なかなかハードルが高そうに思えますが、後者が行う各種創業プログラムの受講や、商工会議所などの「創業塾」への参加が比較的誰でもできて、簡単です。まず、後者や商工会議所に創業相談に行くところから始めてみましょう。
助成金額はどのくらい?
東京都創業助成金(助成事業)の金額は下記になります。
助成金額 |
---|
下限100万円~上限300万円 |
助成対象 |
助成対象と認められる経費の2/3以内 |
助成期間 |
交付決定日から6か月以上2年以下、交付決定日以前に支払ったものは対象外 |
どの経費に助成金が認められるのかは、次回記事で詳しく紹介します。
東京都の創業助成金のメリットとデメリット
創業助成金は返済不要なのでメリットだけと思われがちですが、デメリットもあります。両方を知ることで、申請の可否やタイミングを判断します。
東京都創業助成金のメリット
まず、創業助成金のメリットを挙げます。
300万円まで借入ではなく支給される
資金使途について制限はありますが、最大300万円まで創業、スタートアップにかかる費用が支給されるというのは非常に大きなメリットです。

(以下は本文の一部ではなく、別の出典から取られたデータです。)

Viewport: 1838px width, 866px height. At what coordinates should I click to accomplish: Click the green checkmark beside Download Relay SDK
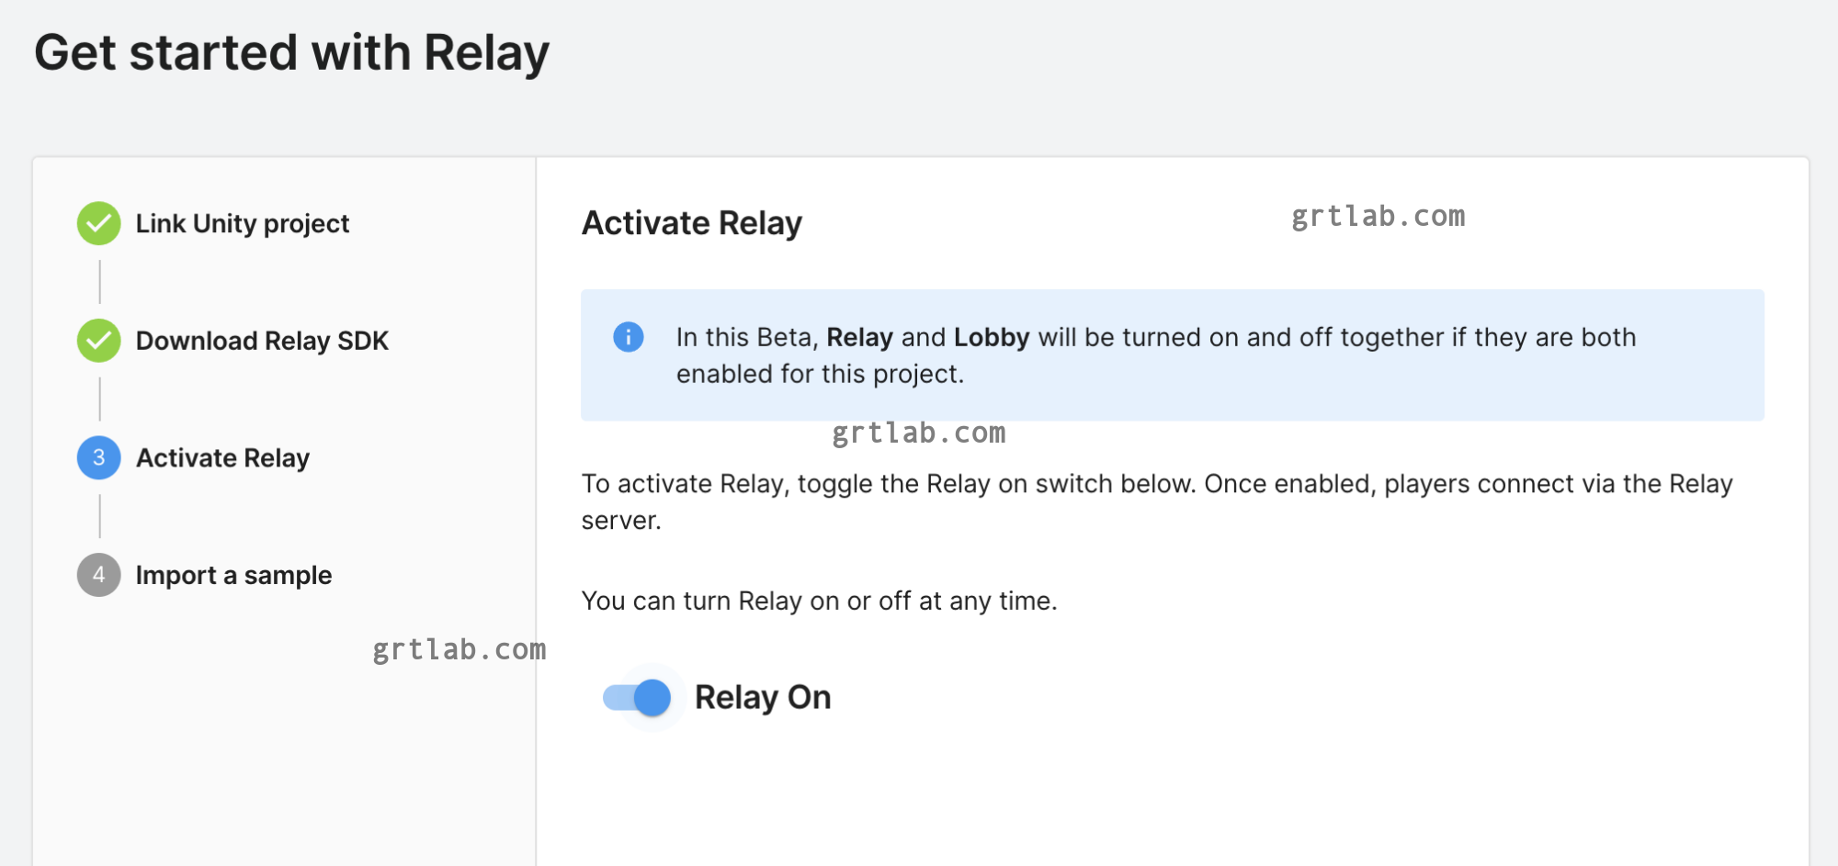(98, 341)
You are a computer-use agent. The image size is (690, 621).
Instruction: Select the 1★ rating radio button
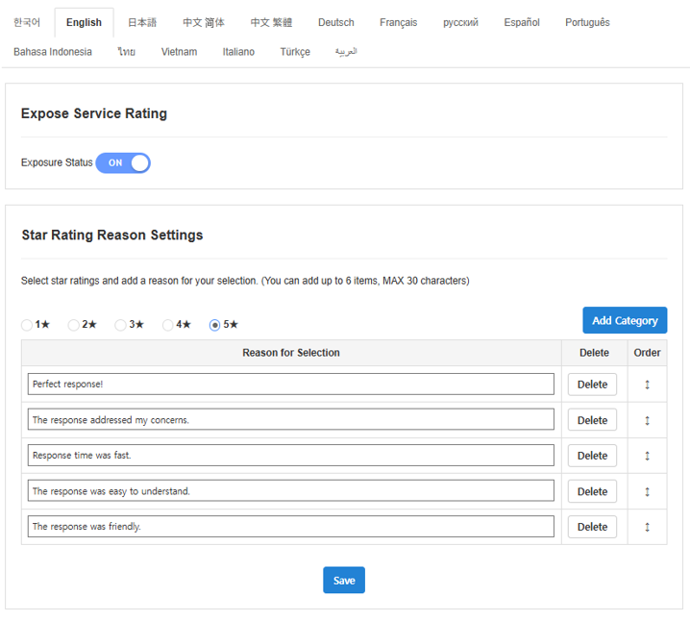click(x=27, y=325)
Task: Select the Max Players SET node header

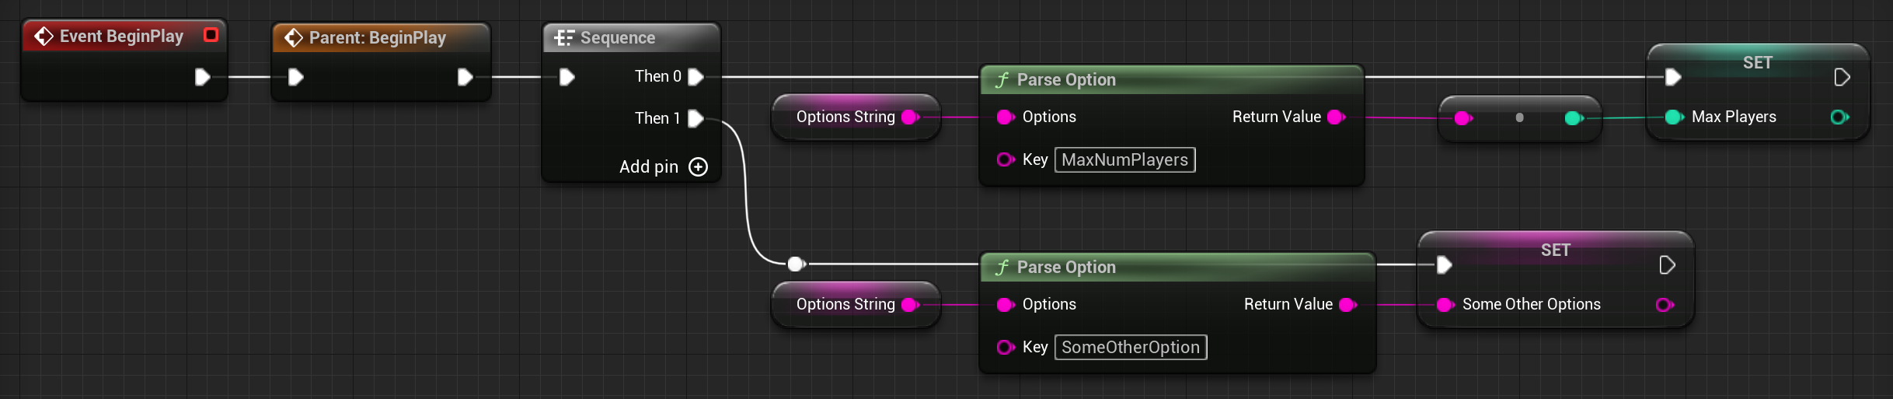Action: coord(1758,62)
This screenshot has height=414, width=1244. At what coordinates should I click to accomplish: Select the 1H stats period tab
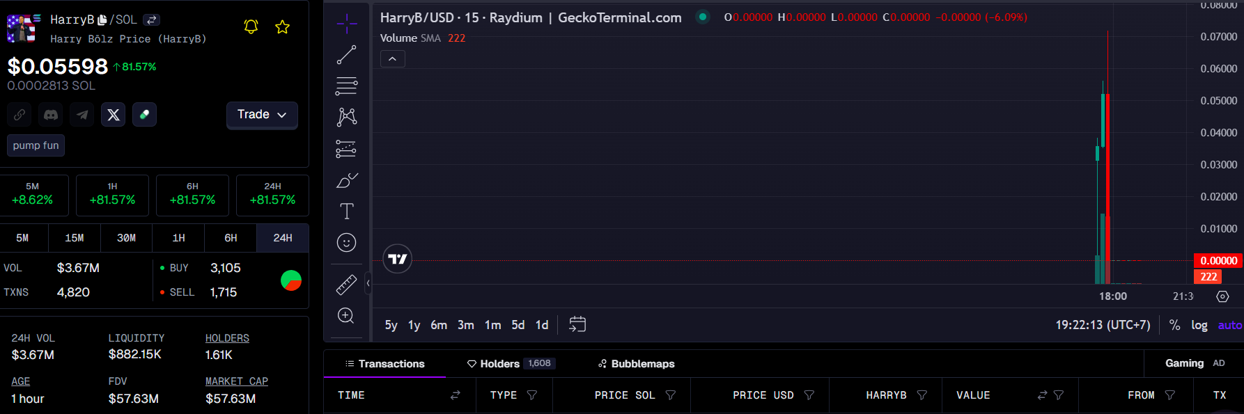pos(178,238)
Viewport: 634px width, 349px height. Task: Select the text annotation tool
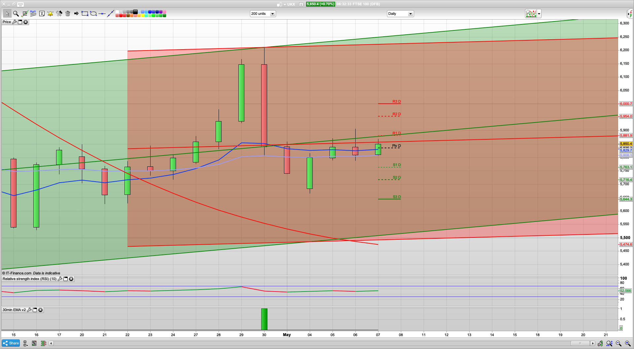pyautogui.click(x=42, y=14)
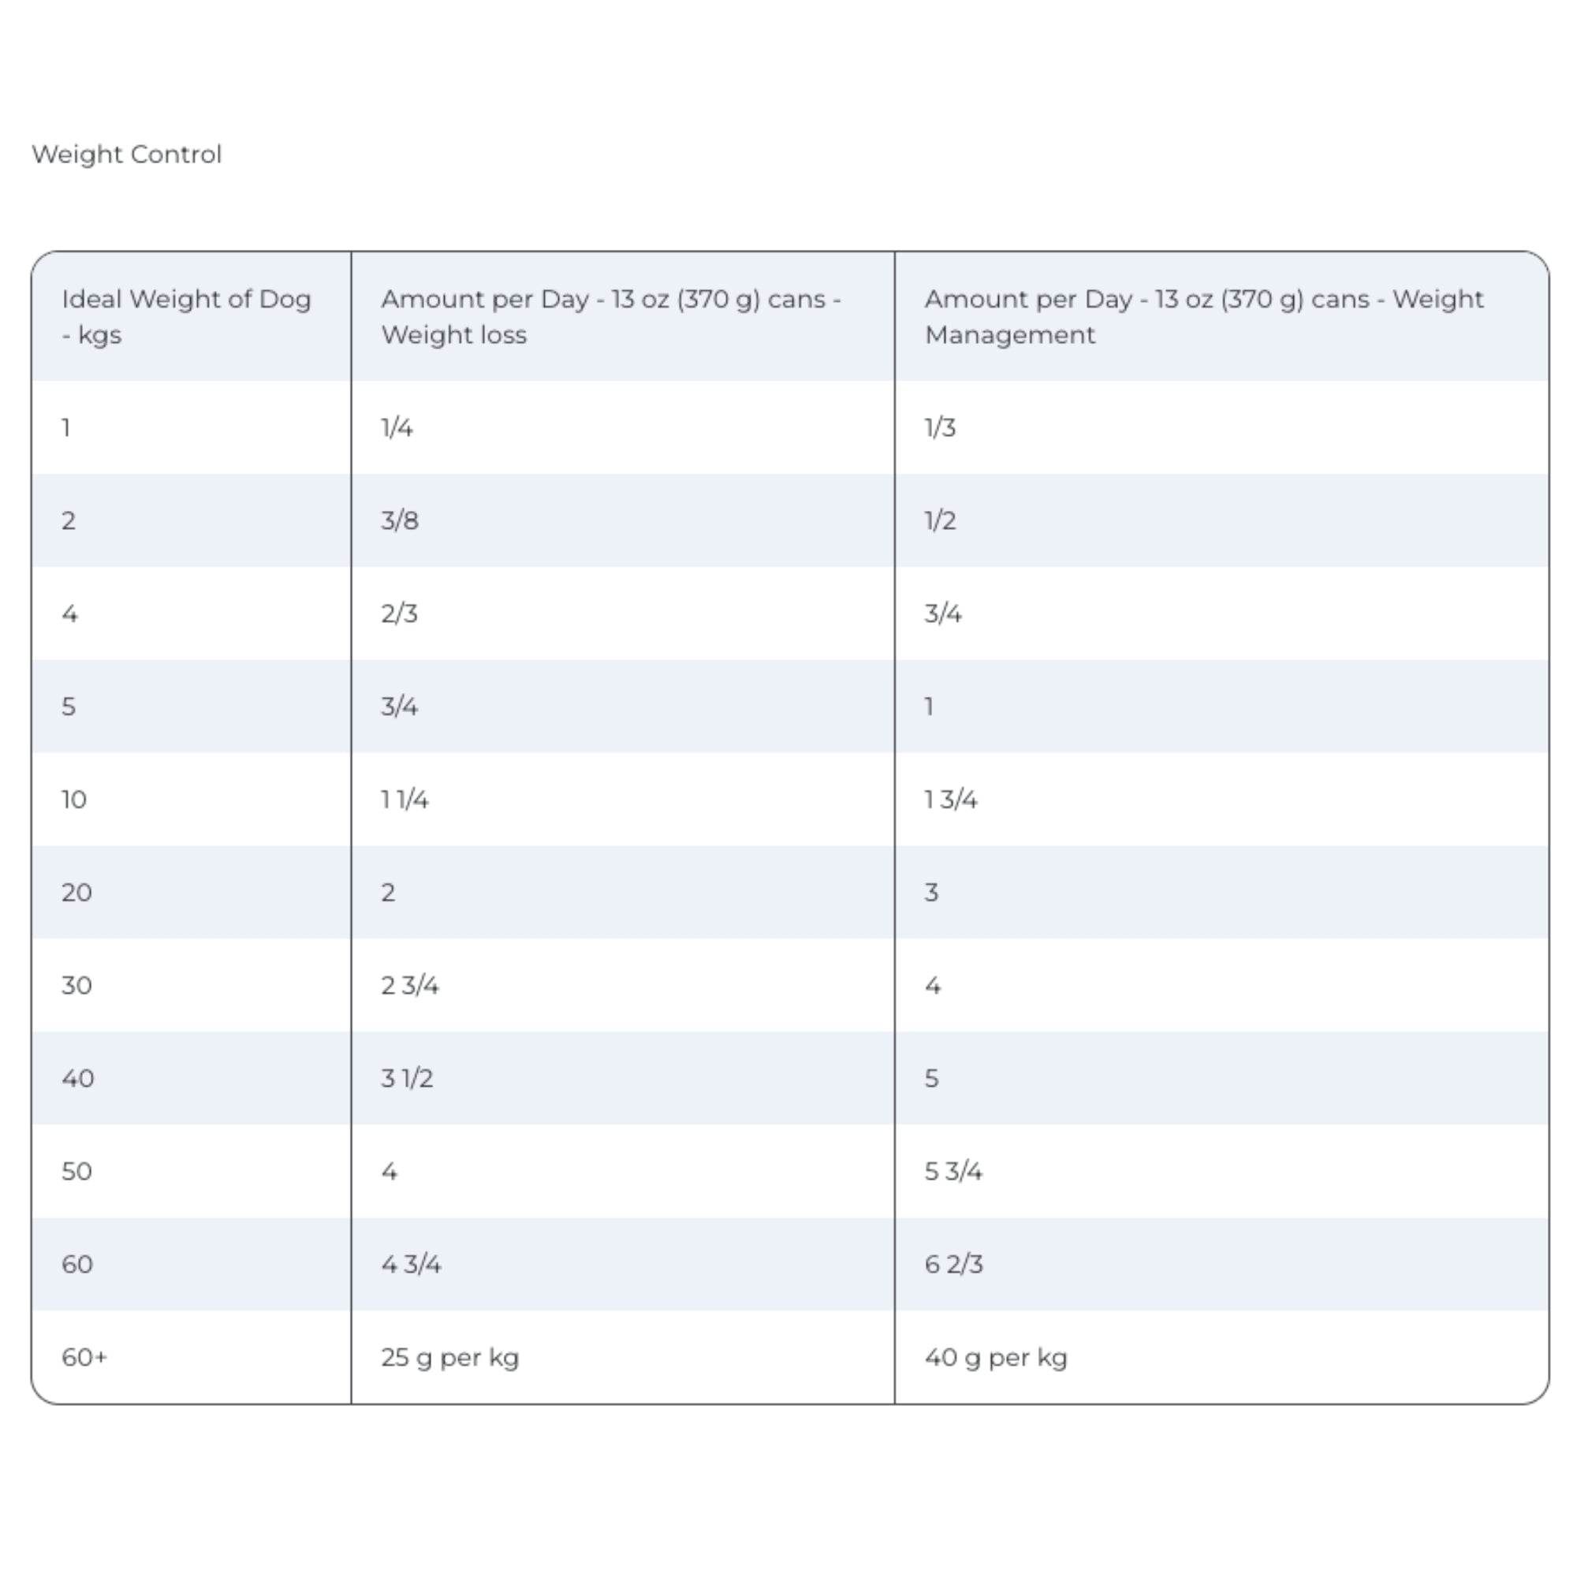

通常は自己資金や借入によって充当すべきお金を、タダでもらえるわけですから、経営を大きく安定させられます。
中小企業振興公社による継続的なサポートが受けられる
助成金支給後、5年間の報告義務がありますが、ただ一方的にこちらが申告するだけではなく、振興公社から専門家のアドバイスを受けられます。商工会議所の「指導金融」に近いサービスを受けられるのはメリットです。
東京都の創業助成金のデメリット
一方助成金のデメリットについても残念ながらゼロではありません。
手続きや事後報告などが面倒
これは実際に助成金が振り込まれるまで、振り込まれてからの審査や監査、手続きの多さを見ればわかります(詳細は次回記事)。これだけのことを行って、助成金が100万円くらいならば、素直に銀行から融資を受けた方が精神的にも楽かもしれません。
助成金は後払いである
融資と助成金(や補助金)の大きな違いです。助成金は実際に事業が終わり、報告が済み、公社のチェックが終わらないと振り込みがありません。したがって、事業実施の際は、自分でその資金を一時的に用意しなければなりません。自己資金はどうしても必要になります。
助成金にはもらえる期間がある
助成金対象事業に対して永遠に助成金が出るわけではありません。たとえ家賃を申請して助成金をもらったとしても、助成対象期間が終われば自腹を切らなければなりません。助成金によってうまくスタートダッシュできれば良いのですが、それがかなわなかった場合、人件費や賃料が大きく経営にのしかかってしまいます。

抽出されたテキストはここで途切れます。